**Your objective:**
Look through the entries below. Report each line that has the word "scrollbar" in it.

**Supplied records:**
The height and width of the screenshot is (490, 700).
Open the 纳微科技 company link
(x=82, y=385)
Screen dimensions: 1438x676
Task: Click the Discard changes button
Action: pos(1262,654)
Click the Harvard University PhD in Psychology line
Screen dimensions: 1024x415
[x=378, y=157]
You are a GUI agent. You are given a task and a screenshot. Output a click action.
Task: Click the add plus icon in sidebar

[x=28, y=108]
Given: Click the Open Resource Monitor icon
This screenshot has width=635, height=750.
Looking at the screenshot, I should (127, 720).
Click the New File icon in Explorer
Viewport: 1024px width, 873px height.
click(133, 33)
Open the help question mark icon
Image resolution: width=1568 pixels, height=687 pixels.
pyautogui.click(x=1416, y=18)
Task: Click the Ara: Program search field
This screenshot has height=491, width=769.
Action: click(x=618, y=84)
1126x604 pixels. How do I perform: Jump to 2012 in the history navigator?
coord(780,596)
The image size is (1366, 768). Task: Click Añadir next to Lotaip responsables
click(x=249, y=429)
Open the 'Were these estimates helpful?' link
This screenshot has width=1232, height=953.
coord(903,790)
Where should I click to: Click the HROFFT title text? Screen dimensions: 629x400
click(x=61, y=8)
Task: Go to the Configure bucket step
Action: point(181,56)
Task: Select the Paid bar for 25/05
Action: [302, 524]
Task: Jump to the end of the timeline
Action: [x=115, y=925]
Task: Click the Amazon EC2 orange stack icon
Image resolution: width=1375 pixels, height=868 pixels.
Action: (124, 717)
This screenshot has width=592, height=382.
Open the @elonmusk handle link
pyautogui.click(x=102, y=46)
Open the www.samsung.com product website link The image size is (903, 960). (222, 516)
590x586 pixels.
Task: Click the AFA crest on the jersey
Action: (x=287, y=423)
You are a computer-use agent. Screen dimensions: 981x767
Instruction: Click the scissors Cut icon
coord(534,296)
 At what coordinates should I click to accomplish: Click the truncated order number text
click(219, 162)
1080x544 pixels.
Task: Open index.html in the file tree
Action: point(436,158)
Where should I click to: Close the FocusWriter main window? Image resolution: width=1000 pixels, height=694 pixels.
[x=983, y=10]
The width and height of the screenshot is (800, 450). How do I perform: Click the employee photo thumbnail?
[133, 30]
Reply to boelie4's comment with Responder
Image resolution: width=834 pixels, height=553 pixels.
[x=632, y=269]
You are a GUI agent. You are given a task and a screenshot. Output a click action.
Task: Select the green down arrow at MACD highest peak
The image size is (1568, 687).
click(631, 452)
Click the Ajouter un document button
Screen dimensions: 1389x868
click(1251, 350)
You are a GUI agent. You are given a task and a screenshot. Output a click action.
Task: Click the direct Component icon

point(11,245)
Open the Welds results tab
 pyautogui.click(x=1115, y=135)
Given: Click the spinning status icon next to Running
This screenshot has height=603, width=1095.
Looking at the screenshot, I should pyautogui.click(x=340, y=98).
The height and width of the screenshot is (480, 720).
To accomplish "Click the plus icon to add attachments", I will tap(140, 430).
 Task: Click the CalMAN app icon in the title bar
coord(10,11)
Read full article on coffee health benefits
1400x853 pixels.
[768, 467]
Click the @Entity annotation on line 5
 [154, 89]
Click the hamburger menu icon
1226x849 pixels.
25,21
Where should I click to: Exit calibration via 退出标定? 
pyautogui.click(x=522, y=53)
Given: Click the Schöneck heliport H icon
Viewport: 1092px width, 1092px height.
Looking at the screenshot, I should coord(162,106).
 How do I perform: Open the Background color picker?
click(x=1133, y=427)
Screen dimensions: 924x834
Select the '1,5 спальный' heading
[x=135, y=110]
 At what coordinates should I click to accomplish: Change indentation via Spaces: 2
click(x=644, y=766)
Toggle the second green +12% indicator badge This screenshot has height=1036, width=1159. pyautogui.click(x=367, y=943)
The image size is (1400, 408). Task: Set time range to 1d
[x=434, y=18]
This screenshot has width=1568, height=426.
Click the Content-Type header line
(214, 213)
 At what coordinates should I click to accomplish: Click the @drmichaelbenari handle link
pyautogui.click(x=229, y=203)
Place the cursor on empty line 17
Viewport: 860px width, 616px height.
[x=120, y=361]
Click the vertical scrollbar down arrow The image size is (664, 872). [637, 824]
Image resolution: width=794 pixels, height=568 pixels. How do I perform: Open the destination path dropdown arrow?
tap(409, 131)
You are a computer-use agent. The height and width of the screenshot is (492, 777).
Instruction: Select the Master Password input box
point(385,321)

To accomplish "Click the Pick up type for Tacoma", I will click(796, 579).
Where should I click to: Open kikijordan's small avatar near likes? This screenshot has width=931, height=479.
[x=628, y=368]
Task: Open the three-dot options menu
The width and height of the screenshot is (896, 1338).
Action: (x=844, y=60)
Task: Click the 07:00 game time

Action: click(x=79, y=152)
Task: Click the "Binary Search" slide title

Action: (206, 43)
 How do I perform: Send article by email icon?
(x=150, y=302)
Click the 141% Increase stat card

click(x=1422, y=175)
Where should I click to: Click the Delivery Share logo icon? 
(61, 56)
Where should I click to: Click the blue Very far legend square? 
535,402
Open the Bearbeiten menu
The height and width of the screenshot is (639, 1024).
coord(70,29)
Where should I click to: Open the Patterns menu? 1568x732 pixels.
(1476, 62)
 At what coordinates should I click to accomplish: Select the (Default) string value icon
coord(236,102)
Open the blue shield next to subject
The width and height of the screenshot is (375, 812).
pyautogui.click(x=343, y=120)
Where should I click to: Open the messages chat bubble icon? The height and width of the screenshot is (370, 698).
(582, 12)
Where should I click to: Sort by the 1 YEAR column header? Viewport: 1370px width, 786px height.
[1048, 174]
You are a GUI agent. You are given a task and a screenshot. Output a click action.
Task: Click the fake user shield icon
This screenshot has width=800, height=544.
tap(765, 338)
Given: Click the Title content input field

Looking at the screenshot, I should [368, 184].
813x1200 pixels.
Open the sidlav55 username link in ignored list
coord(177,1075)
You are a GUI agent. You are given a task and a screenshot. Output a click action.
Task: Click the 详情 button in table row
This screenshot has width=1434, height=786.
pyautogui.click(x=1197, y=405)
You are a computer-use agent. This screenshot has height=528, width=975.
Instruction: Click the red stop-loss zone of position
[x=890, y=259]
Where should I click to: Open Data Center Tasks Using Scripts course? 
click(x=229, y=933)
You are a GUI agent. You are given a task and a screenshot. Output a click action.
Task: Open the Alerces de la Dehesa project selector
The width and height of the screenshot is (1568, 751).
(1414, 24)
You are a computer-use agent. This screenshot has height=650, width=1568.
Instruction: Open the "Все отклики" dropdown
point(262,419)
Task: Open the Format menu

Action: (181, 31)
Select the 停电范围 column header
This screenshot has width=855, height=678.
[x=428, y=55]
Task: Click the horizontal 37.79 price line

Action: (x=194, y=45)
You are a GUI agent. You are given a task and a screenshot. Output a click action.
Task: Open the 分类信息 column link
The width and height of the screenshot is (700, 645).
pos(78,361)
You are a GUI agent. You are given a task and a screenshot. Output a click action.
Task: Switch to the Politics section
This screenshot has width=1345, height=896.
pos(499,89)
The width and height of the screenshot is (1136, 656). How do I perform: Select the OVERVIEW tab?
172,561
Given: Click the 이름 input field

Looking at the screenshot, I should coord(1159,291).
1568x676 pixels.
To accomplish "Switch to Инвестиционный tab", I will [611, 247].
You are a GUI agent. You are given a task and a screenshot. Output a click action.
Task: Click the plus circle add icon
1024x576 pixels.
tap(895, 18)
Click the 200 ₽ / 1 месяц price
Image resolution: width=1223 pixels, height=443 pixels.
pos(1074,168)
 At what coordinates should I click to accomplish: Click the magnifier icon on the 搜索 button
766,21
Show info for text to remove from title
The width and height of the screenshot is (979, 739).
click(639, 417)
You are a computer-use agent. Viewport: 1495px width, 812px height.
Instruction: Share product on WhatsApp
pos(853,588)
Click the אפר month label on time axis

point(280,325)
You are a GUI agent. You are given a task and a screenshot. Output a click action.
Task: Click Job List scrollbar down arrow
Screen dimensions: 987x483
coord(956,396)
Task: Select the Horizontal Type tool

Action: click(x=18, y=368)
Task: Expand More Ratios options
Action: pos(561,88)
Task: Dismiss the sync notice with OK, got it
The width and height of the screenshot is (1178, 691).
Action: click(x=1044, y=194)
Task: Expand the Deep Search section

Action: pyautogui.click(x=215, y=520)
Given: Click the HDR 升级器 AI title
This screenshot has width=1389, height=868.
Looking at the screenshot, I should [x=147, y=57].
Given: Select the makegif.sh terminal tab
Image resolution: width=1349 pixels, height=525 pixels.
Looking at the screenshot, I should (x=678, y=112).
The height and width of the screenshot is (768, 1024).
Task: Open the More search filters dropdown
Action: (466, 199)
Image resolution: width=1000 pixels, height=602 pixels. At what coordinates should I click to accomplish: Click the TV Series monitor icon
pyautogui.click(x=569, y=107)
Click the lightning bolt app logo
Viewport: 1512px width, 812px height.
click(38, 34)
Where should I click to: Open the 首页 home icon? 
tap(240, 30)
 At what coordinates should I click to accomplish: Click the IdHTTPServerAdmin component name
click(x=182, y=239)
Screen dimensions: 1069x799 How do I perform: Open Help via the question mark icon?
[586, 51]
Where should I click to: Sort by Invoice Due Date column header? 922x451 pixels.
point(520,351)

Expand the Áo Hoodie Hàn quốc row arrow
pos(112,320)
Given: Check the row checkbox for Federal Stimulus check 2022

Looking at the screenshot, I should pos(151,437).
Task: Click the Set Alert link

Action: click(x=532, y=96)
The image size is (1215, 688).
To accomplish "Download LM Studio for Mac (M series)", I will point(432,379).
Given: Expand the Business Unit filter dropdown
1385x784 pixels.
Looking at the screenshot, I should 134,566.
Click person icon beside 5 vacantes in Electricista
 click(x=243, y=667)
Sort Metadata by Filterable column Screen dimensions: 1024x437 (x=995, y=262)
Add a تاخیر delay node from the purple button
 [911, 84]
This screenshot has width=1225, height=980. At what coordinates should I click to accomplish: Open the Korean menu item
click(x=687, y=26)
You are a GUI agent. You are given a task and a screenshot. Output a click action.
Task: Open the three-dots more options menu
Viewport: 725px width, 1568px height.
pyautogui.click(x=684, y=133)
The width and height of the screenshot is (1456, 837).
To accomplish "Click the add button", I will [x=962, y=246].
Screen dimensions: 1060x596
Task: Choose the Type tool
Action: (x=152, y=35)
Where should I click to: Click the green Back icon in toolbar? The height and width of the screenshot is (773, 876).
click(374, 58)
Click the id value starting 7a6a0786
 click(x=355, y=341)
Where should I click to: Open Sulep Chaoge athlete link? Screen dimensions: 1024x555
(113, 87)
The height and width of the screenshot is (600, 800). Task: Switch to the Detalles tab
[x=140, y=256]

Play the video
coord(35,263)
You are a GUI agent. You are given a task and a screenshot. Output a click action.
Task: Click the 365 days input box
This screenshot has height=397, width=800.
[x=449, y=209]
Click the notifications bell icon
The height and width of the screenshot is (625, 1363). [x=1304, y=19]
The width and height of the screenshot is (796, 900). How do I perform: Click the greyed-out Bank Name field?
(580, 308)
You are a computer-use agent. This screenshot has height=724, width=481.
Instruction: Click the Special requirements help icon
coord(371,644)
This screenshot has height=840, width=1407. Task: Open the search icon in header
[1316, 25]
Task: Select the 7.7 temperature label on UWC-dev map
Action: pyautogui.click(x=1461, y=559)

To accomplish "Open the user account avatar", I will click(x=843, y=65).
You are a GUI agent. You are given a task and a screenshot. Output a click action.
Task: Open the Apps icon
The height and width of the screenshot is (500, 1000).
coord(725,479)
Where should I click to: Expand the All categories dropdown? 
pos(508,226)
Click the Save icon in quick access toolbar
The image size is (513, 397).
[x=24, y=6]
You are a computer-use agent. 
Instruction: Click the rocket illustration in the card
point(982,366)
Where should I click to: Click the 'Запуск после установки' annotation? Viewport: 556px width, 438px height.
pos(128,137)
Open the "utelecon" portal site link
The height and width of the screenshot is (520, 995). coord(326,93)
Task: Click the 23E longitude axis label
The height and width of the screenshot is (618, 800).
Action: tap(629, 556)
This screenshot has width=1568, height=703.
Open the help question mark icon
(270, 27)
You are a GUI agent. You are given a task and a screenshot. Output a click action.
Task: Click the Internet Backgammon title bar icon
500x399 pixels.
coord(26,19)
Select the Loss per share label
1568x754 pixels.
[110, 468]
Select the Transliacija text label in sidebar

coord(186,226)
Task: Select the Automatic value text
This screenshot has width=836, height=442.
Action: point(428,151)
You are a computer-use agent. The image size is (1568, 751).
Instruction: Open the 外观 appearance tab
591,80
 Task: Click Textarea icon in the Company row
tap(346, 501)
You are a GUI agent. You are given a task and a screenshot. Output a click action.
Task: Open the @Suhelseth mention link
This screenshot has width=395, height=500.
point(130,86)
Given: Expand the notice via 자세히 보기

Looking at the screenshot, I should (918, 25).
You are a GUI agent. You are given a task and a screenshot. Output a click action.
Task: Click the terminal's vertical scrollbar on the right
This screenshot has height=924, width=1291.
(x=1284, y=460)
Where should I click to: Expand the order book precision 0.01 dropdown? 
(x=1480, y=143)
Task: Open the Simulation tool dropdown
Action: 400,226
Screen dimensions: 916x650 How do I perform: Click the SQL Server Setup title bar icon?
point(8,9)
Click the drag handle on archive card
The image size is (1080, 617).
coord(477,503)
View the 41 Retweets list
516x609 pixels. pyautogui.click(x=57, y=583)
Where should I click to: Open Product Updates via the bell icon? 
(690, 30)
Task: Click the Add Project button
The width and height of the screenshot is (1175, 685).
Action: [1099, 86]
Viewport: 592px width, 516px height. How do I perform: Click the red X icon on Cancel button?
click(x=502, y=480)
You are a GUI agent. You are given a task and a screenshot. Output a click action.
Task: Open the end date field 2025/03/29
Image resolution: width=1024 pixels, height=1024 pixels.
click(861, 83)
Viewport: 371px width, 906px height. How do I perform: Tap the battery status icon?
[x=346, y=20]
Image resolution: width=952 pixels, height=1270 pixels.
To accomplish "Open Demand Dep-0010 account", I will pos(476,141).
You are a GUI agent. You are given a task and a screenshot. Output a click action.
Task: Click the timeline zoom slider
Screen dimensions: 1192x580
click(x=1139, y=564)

**Solution for this problem:**
Click the vertical scrollbar down arrow The image size is (664, 872). [637, 824]
Task: Click Job List scrollbar down arrow
Task: Click the terminal's vertical scrollbar on the right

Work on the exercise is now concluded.